As with the 9000 Communicator, it was considered revolutionary through its ability to send and receive fax messages. This was highlighted in the press release announcing the product where Nokia described a use case where a user could “check e-mail, download a file, edit it, save it and then send it by fax”.
The device could also be connected to a Windows PC (running Windows 95 or Windows NT 4.0) via the “PC Suite for Nokia 9110 Communicator” software. This allowed users to “transfer information and software between the communicator and a computer”.
Nokia explained the value of data connectivity on the move describing how wireless services had “evolved beyond voice” and was playing an increasingly important role “not only in business use but also personal lifestyle uses with the emergence of electronic banking and commerce, electronic postcards and infotainment”.
The 9110 Communicator was also a landmark product for mobile photography. Nokia claimed it was the first phone to be able to support “wireless image sending and receiving” using an application called “Digital Camera Connectivity”. Users were able to receive pictures via an infrared connection from a digital camera which supported the Ir-TranP protocol. Photographs could then be sent “over the air for further processing” and could also be attached to an email or sent via fax. Nokia showcased this capability with the Concord Eye camera (see picture below).
Nokia claimed another industry first with the 9110, with the support of an MMC (MultiMediaCard) memory card to “extend the user data memory in the Nokia 9110 Communicator”. At the time this technology, developed by SanDisk and Siemens, offered the “world's smallest removable data storage card” with storage of up to 4 MB. This allowed the 9110 Communicator “to store audio, travel guides, dictionaries, still images, software, large directories and documents”.
In addition to the advanced data capabilities within the device, the outside case functioned as a mobile phone with a user interface based on the popular Nokia 6100 series mobile phones.
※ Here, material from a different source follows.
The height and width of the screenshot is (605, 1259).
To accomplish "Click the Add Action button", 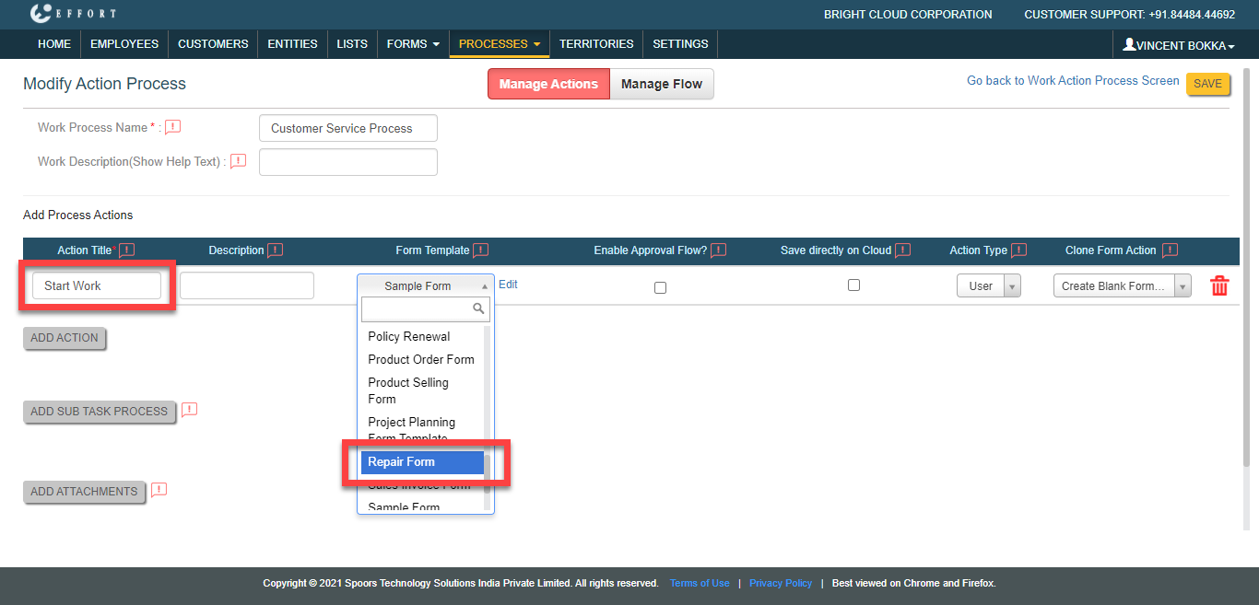I will [x=65, y=338].
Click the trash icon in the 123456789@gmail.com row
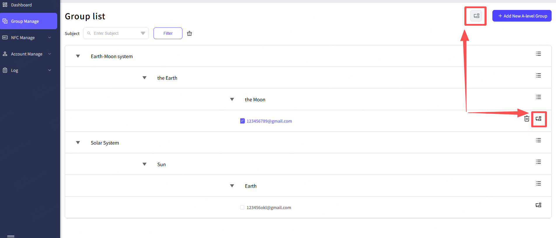Screen dimensions: 556x238 (527, 119)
The Nokia 9110 Communicator had a 486-based AMD embedded processor and used the GEOS 3.0 operating system platform. It supported data speeds of 14.4 kbit/s and 12 language versions were available. The device could be upgraded to become a Nokia 9110i Communicator
via a software update.
Notably, the 9110 Communicator was the 100 millionth phone manufactured by Nokia according to Nokia’s Annual Report in 1998.